Die SAPPHIRE RADEON™ PULSE™ RX 560 kann mithilfe der AMD XConnect™-Technologie auch als externe Grafikkarte genutzt werden. Beispielsweise für Notebooks. Dafür müsste ein zusätzliches, externes Grafikkartengehäuse angeschafft werden. Was auch nicht außer Acht zu lassen ist – gerade in Anbetracht des Preises – die RX 560 ist HDR-fähig und zaubert, wie von Geisterhand, ein wunderschönes Bild auf dem HDR-fähigen Fernseher oder Monitor. Der Unterschied zum schon beeindruckend SDR-Inhalt ist enorm.

Keine Qualitätseinbußen trotz des geringen Preises. Zuletzt noch ein paar Worte zum Thema Qualität. Es ist durchaus denkbar, dass der ein oder andere vielleicht von vornherein abgeschreckt vom Preis ist, da Qualitätseinbußen erwartet werden. Ein gutes Gegenargument hierzu hat SAPPHIRE sofort parat. Durch den Einsatz von doppelten Kugellagern wird die Lebensdauer der Lüfter deutlich erhöht – nämlich um den Faktor 1,85.  Ziemlich beachtlich.

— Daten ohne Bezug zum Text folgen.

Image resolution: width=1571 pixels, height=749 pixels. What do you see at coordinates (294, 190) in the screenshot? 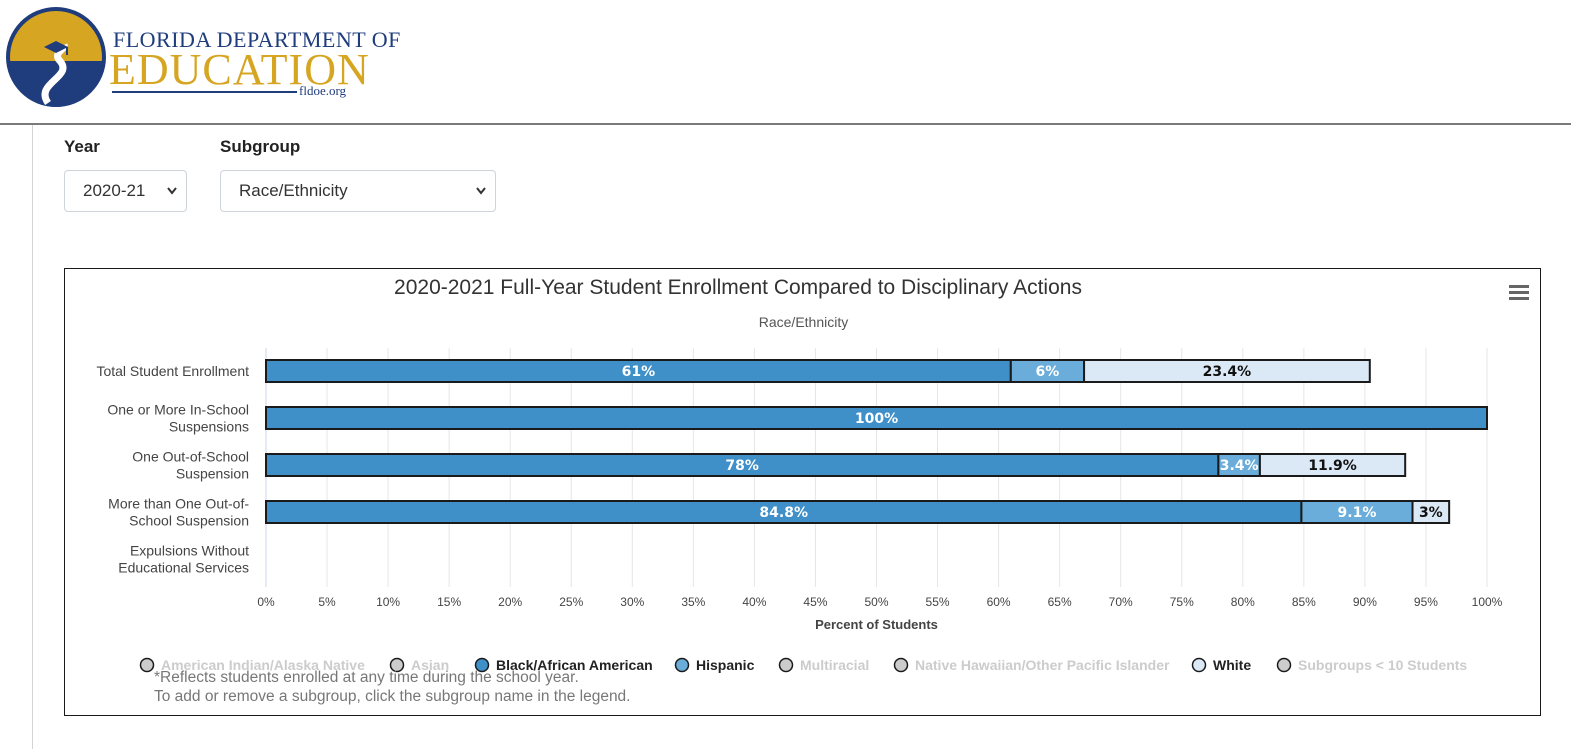
I see `subgroup-select-value: Race/Ethnicity` at bounding box center [294, 190].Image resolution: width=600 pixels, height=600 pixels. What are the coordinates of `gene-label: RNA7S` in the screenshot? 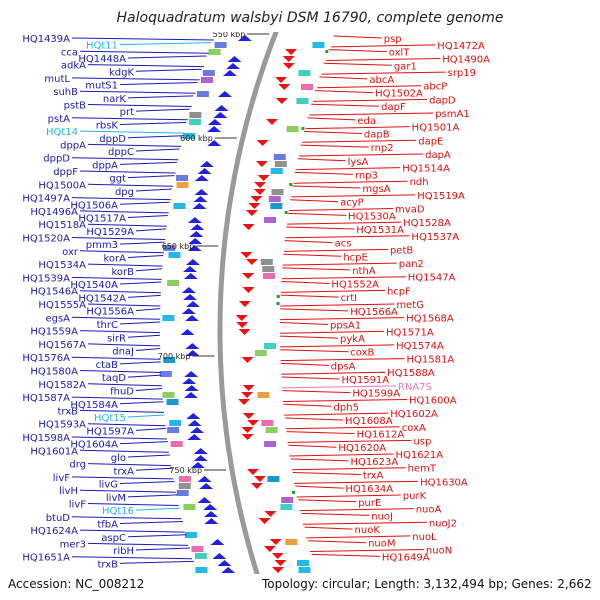 It's located at (415, 388).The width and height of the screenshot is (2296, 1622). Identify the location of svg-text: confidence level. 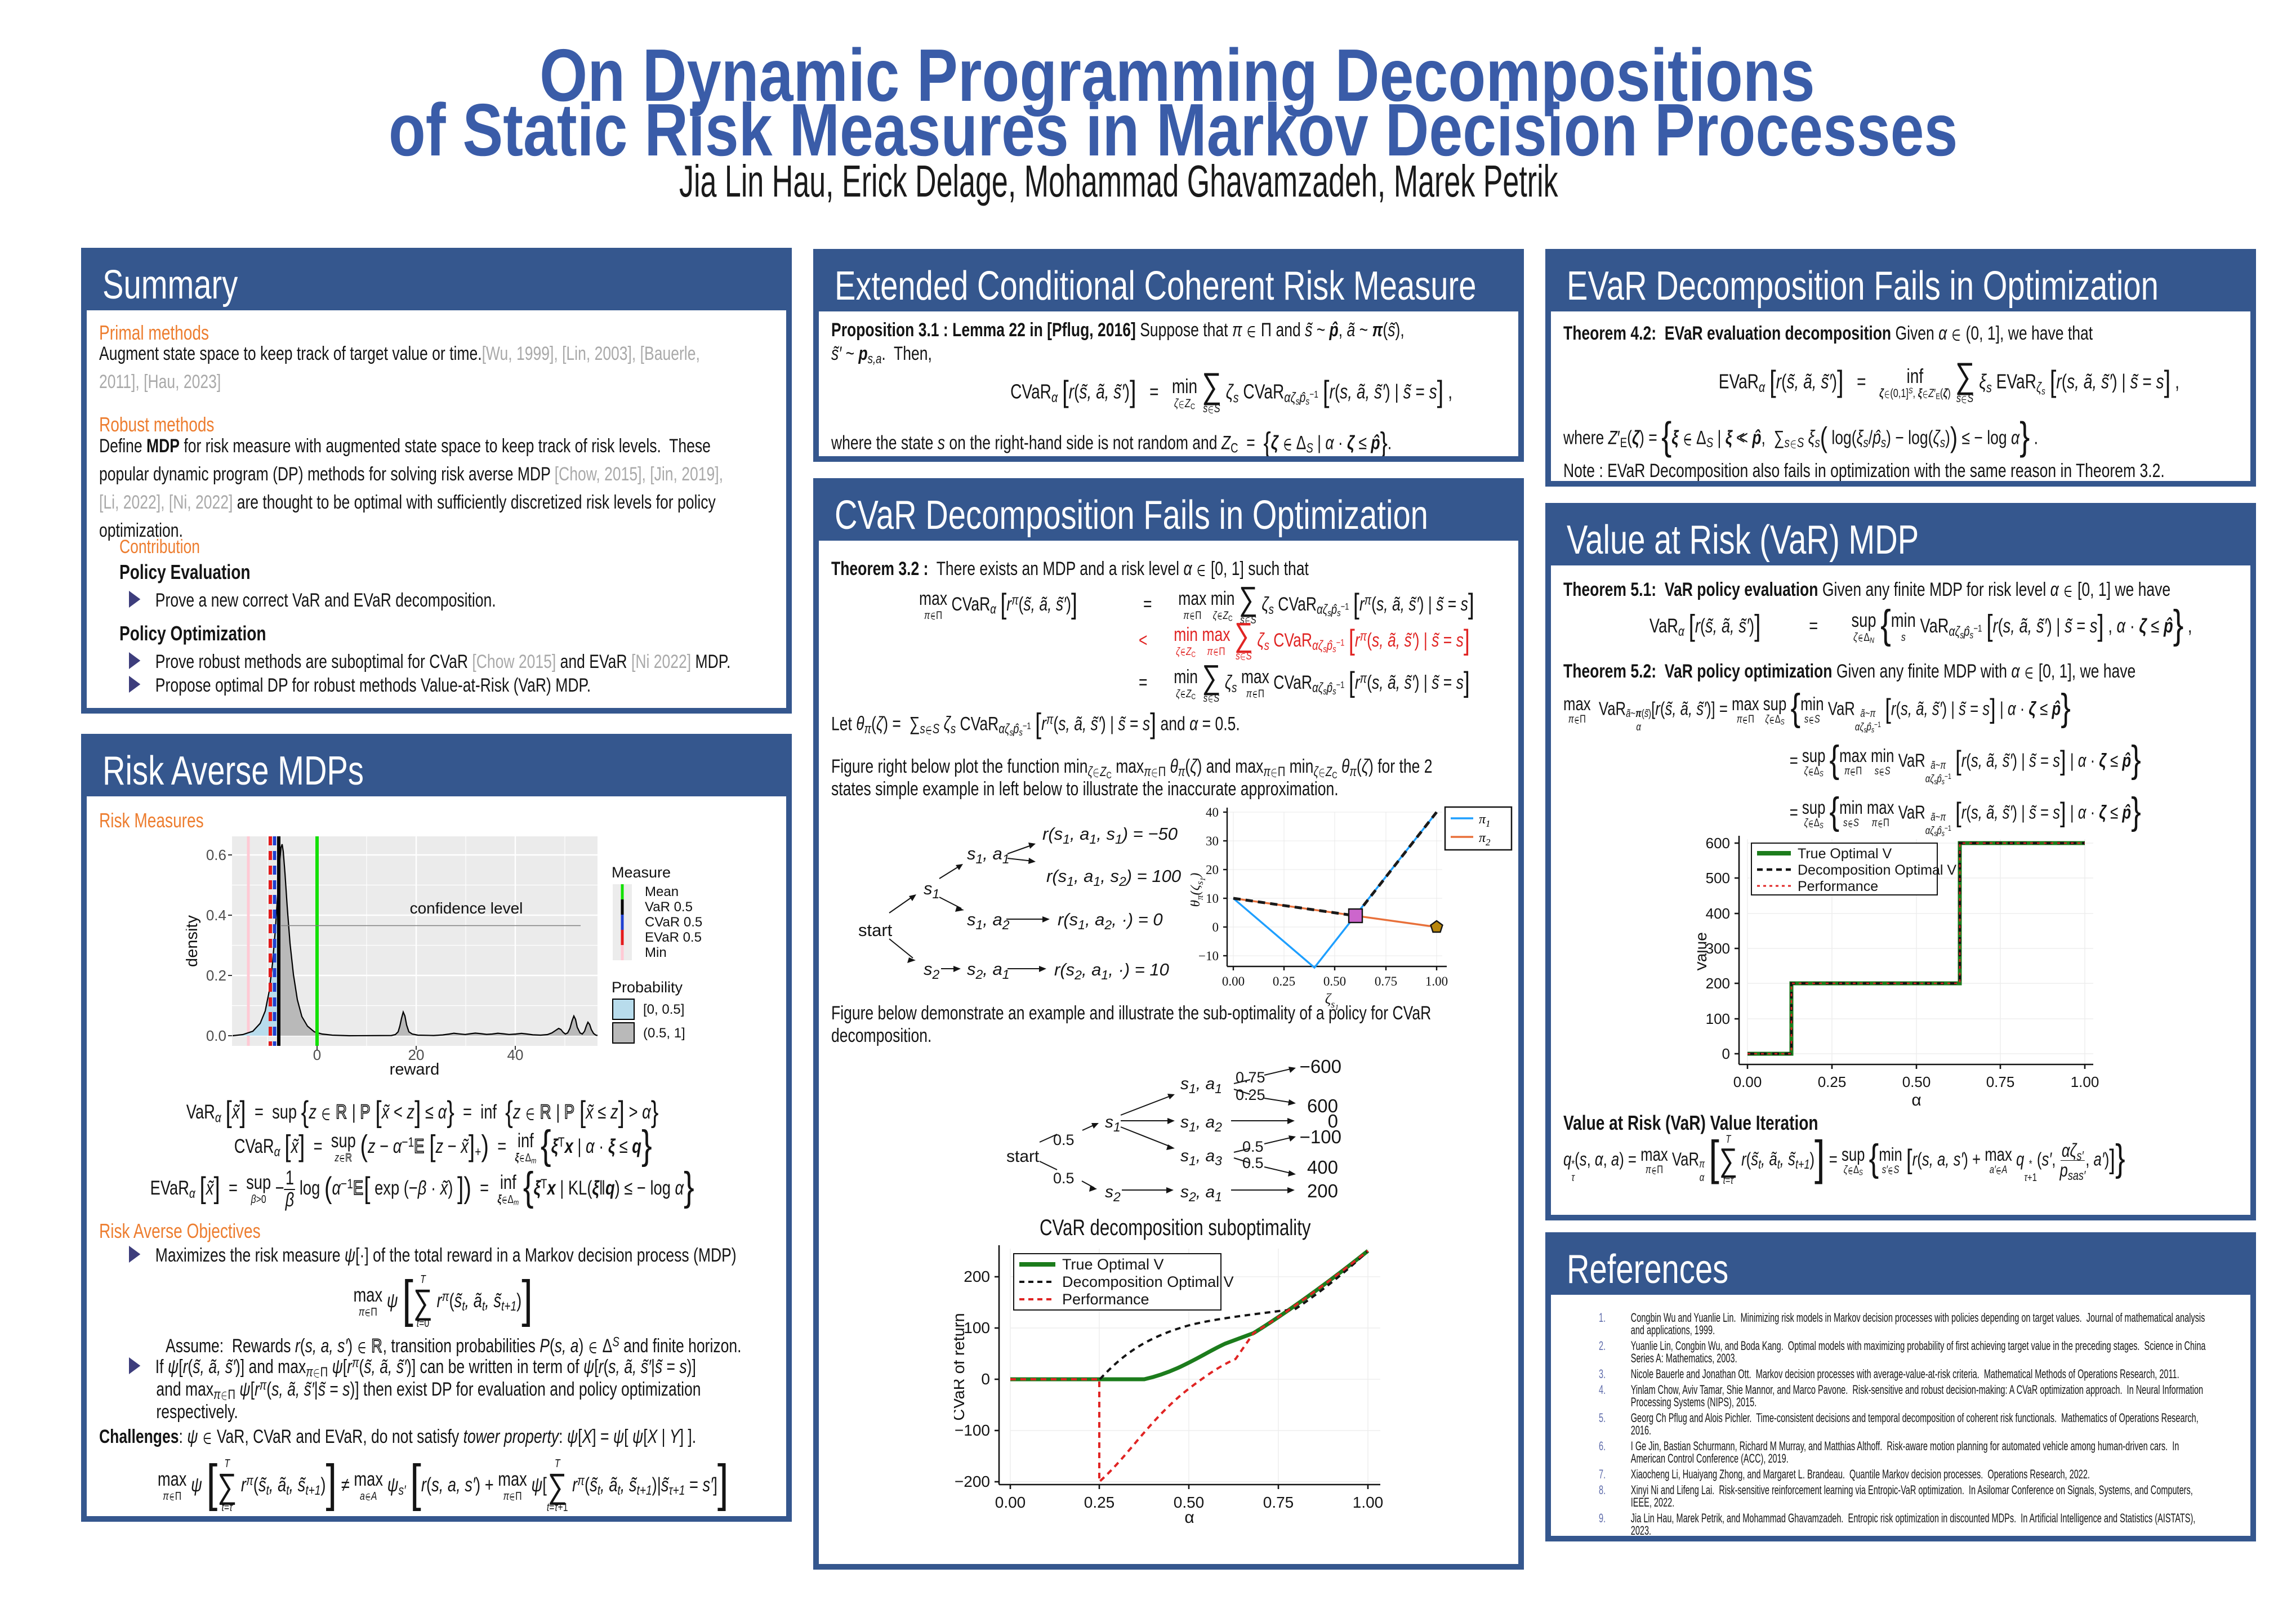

Wer gelegentlich Onlinegames spielt oder sich hochauflösende Filme streamt, der ist mit den kleineren Modellen der PULSE™-Serie bestens beraten. Bei der RX 560 Variante sind sogar die großen Spiele in vergleichsweise hohen Einstellungen drin. Wer hierbei verkraften kann, dass es da draußen auch noch Karten gibt, die eine flüssigere Grafik liefern, dem sei gesagt: Die SAPPHIRE RADEON™ PULSE™– Serie eine gute Wahl.

Fairerweise muss man aber auch sagen, dass sich die beleuchteten Karten auch nicht an Hardcore-Gamer richten, sondern Einsteiger-Modelle sind. Wer viel mehr will, muss auch deutlich mehr ausgeben.